- _The problem_:
Which lines of the records contain the word "agent"? Copy each one.

[Dataset entries]

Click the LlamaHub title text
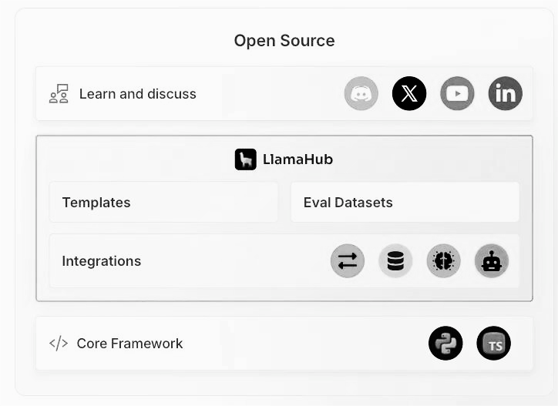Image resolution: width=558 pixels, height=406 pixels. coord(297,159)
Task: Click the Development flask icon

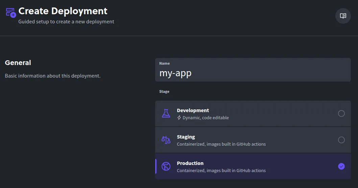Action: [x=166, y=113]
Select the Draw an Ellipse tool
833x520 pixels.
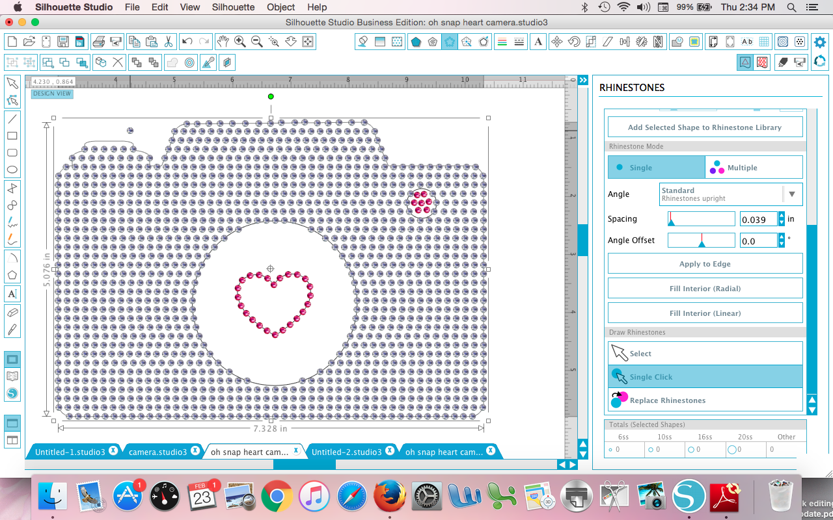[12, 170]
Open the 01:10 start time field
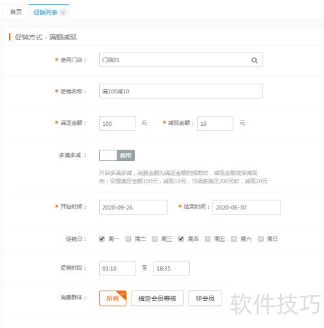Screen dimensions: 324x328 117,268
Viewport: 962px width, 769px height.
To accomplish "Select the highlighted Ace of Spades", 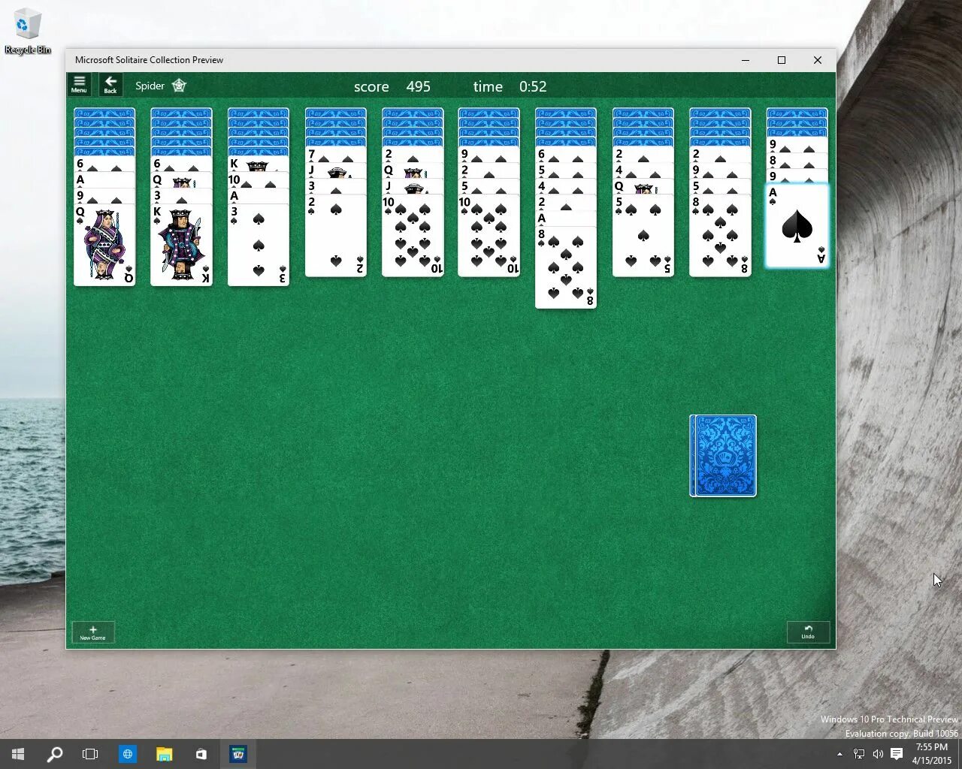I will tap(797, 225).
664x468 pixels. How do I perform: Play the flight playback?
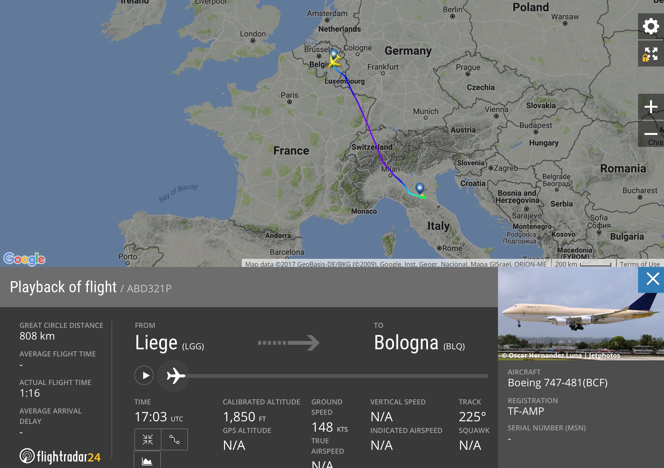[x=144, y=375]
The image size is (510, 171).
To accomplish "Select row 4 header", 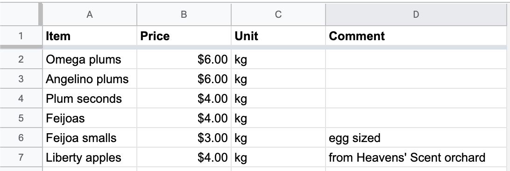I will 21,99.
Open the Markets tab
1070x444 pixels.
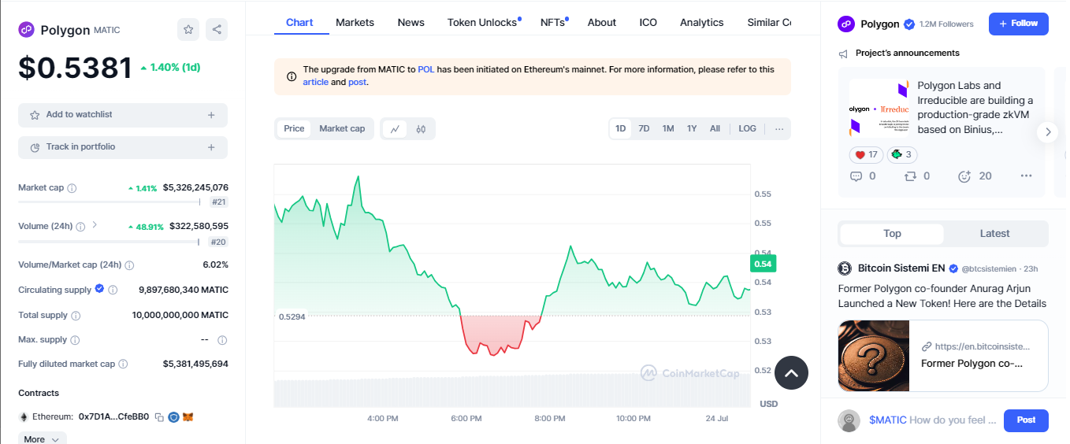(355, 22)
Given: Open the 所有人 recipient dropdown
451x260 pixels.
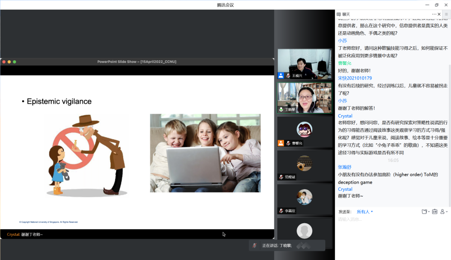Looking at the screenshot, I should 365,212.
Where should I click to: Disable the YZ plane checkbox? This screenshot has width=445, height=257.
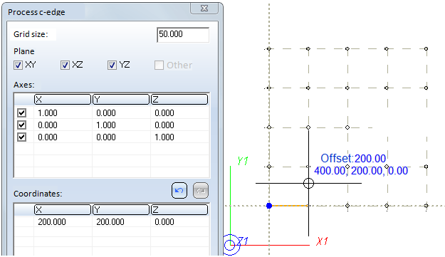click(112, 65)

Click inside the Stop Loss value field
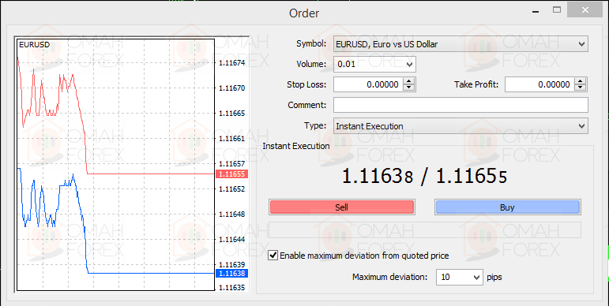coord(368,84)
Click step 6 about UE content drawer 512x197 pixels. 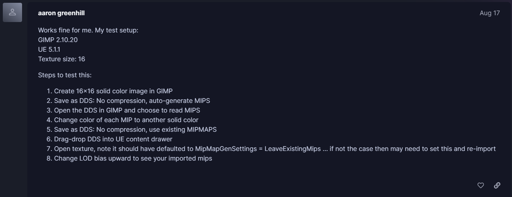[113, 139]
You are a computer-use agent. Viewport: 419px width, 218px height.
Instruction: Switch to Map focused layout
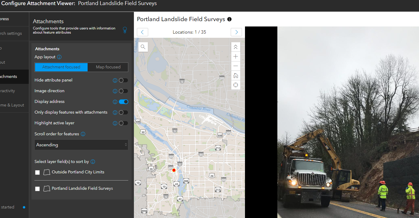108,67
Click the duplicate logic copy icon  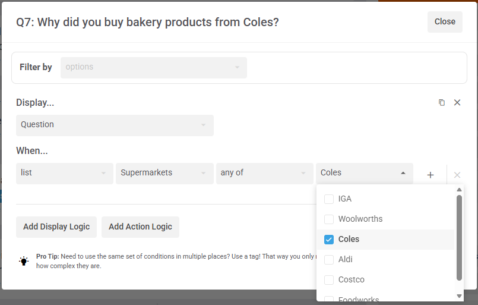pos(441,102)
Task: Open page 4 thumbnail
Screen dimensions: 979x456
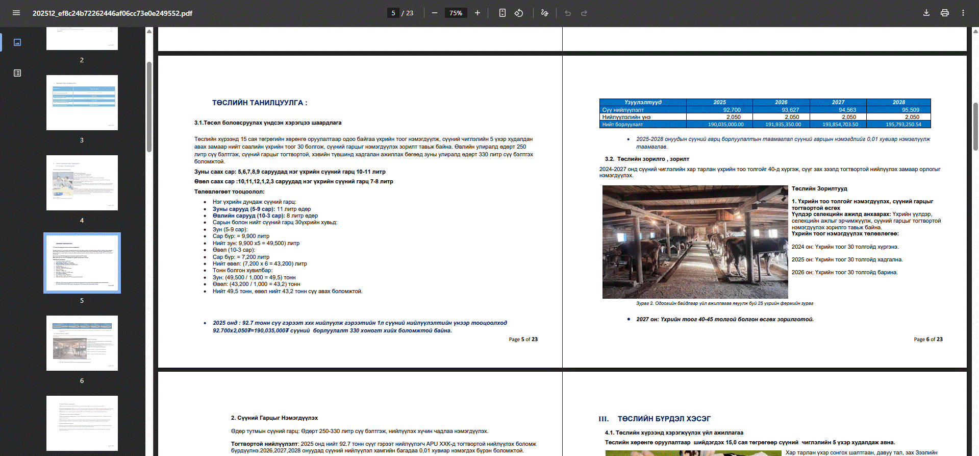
...
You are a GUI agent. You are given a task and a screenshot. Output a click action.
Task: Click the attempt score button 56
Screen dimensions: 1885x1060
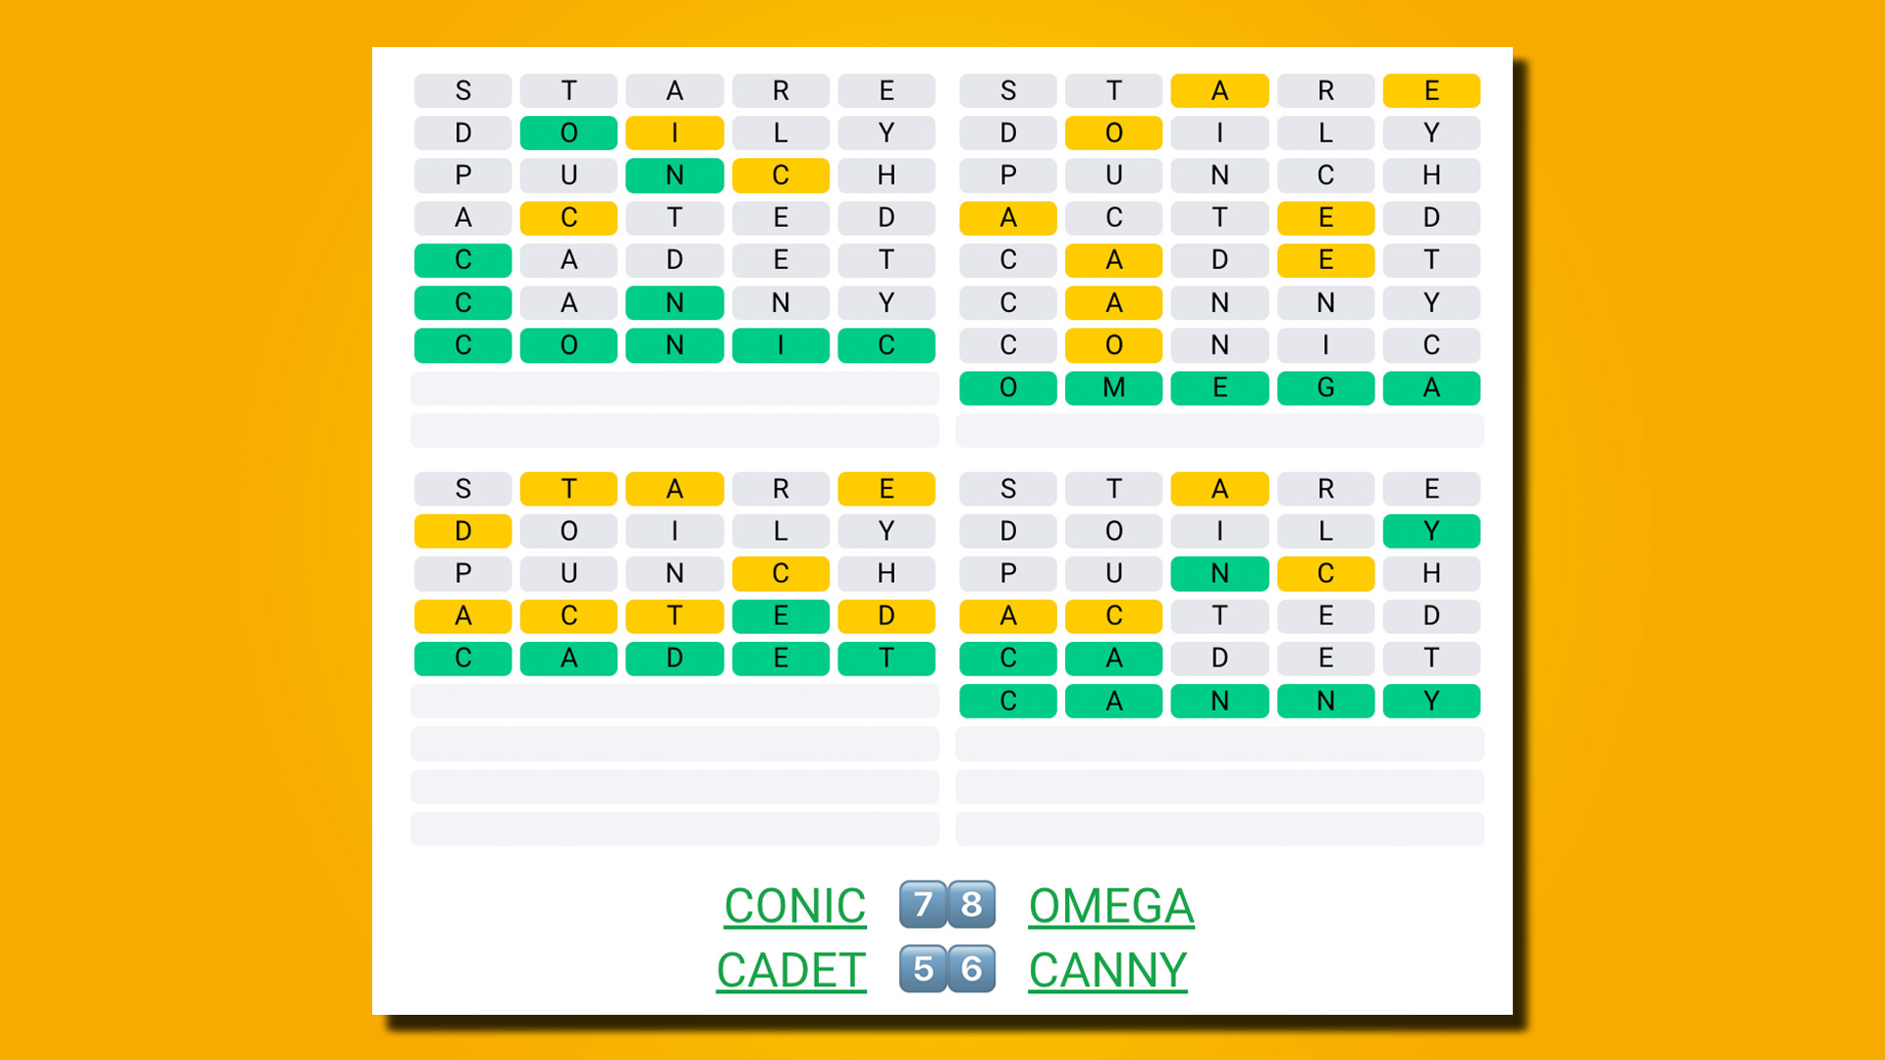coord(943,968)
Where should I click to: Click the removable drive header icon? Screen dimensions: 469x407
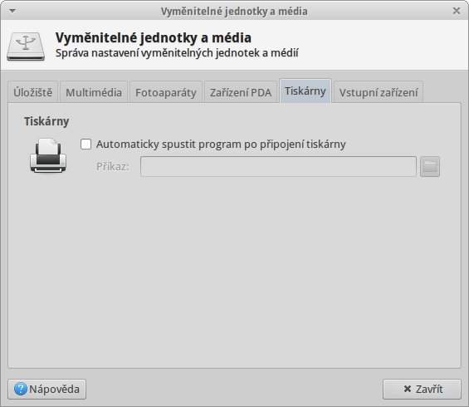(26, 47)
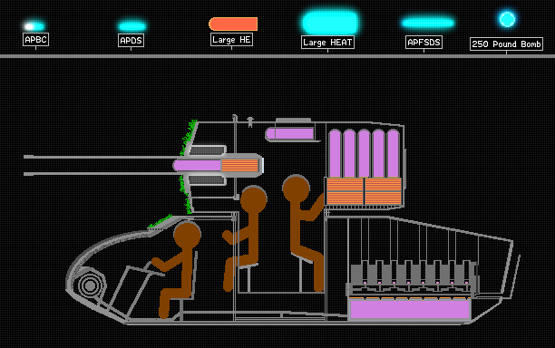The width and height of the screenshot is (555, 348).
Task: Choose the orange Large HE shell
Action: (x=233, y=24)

- _Exercise solution_:
You are a computer-use agent. Viewport: 419px width, 218px height.
You are a GUI agent. You are given a task and a screenshot. Output a click action.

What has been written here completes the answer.